What are we called to do as the church in response to the evil of white supremacy? How is the church complicit in this evil? And what can we do to transform it?
These are hard questions. But Jesus is standing in the raging sea, patiently waiting for us. Saying, “Don’t be afraid. Come.”
Because hope is not outside of us. Hope is found within us and works through us.
There is no savior coming to save us. Our Savior already came and he gave us very clear instructions. Love God. Love your neighbor as yourself. That we believe this and we live it – that is what it means when we say that Jesus saves.
Jesus tells us that Love of God and Love of neighbor is what all this is about… all the law and the prophets. Everything that Moses was talking about. All the justice that the prophets proclaimed. Everything that’s in the Bible is all about love of God and love of neighbor. Love in action. And that Love will give us the power to walk the raging sea and reconcile us to one another again, to reconcile the world to God.
Because if it’s not about Love, it is not about God.
Peter walks out onto that water out of utter love and devotion to God. He’s not particularly great. He’s an average person, like you and me, trying to figure out this faith thing. Sometimes he gets it. Sometimes he fails.

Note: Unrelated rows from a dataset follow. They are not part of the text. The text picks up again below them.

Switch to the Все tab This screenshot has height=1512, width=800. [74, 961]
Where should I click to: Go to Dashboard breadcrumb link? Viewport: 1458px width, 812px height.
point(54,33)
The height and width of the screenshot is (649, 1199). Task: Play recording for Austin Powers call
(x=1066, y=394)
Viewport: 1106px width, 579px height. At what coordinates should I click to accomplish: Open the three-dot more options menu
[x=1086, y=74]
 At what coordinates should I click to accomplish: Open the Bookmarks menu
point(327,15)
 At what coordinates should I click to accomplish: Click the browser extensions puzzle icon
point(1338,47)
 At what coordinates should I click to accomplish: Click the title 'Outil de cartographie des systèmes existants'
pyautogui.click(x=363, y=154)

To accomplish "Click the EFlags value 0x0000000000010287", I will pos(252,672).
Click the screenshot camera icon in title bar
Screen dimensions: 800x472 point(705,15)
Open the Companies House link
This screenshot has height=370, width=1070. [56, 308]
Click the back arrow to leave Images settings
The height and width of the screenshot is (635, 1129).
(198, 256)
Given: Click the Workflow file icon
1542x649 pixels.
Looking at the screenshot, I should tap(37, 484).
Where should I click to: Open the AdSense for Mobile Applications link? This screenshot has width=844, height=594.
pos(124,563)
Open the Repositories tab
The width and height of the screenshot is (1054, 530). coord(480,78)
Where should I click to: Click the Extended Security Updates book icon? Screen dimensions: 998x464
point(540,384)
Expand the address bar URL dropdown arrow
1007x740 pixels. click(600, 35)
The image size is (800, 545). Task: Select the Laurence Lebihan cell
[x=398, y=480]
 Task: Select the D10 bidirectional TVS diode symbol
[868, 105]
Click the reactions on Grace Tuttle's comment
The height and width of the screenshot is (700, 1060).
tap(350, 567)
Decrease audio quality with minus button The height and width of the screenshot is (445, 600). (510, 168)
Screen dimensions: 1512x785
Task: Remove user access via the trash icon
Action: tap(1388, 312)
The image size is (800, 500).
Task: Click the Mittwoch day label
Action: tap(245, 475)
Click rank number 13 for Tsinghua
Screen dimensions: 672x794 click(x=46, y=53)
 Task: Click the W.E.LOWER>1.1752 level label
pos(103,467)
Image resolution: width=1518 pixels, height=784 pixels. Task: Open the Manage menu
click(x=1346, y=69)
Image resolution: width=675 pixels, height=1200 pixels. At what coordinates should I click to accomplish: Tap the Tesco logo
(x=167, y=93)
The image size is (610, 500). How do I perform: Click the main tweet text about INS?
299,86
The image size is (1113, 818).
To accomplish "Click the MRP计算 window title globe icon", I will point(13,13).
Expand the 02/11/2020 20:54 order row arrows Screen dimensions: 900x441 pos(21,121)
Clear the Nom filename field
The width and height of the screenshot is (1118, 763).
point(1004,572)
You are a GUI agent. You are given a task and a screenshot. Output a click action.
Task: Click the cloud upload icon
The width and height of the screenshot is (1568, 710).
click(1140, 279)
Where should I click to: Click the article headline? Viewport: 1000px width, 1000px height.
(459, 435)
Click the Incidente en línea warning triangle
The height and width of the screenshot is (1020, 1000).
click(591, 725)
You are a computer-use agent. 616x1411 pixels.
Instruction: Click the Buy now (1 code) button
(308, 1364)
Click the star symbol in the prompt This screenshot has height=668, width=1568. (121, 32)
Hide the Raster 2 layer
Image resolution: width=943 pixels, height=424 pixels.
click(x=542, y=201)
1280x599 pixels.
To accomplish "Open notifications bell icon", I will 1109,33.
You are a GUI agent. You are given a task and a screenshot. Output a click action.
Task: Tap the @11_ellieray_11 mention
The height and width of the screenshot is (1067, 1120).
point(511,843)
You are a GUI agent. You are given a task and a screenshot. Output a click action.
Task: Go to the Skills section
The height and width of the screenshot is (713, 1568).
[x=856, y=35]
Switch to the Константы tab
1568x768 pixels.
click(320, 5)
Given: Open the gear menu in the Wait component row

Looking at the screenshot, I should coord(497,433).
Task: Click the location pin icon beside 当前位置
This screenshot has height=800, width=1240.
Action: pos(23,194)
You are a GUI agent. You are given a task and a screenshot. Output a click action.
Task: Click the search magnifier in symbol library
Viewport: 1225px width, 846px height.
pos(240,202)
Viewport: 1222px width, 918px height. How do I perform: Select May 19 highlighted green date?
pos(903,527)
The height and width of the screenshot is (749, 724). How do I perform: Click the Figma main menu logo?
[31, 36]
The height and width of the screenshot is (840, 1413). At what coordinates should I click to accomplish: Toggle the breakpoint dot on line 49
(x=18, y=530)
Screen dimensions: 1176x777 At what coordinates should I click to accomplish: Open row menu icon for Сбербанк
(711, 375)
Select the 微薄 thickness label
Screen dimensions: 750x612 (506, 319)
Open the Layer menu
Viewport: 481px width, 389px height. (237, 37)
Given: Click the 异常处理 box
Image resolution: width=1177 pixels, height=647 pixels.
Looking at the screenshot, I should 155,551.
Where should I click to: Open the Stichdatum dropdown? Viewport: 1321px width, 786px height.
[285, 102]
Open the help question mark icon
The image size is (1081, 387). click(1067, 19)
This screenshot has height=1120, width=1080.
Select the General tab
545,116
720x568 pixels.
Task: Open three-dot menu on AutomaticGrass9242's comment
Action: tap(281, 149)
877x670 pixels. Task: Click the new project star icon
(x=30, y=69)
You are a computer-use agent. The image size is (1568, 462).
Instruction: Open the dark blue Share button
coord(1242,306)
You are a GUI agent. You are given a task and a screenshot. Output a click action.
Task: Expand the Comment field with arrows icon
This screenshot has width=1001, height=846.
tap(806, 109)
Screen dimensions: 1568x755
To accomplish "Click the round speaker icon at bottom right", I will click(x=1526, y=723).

But what is remarkable in this story is that, for a moment, he forgets his smaller, fearful self. For a moment, he forgets the possibility that the others in the boat might mock him or pressure him to stay inside the boat. He forgets, even, that the world is a raging sea around him.
Because he remembers the most important thing. He loves God. And when we love God, when we put that first in our lives, we become the hope that we seek because we can indeed perform miracles.
- Hope is the counter-protestors in Charlottesville, many of whom were clergy, willing to stand arm in arm in prayer in the face of the white supremacists who came in riot gear armed with semi-automatic weapons.
- Hope is the people who ministered at the scene and in the hospital when that car plowed into the crowd.
- Hope is every person who is now taking a deliberate oath to boldly stand up to white supremacy and the sin of racism wherever it rears its head.
- Hope is the action that we take, in the place that we choose to stand in the middle of the raging sea.
- Hope is the change of heart that comes.
- Hope is this Table of Reconciliation.
The hope, you see, is us – you and me.
And I look at the people in this room and I know. I know that we are willing to respond to Jesus’ call to love in action. I know that we are capable of continuing to deepen our faith in the God of all life. I know that we have the compassion and sense of justice to tend to the unbreakable connection we all have to one another, regardless of skin or shape or gender or orientation or ability or age or nationality or religion.
Our hope is in us, in our devotion to something greater than ourselves and our fears and opinions. Our hope is in our devotion to God, in our commitment to love God and neighbor, and in our faith in the ability of that Love to carry us across the raging sea and reconcile us to one another once again.
We are the church. We are followers of Jesus and we can perform miracles.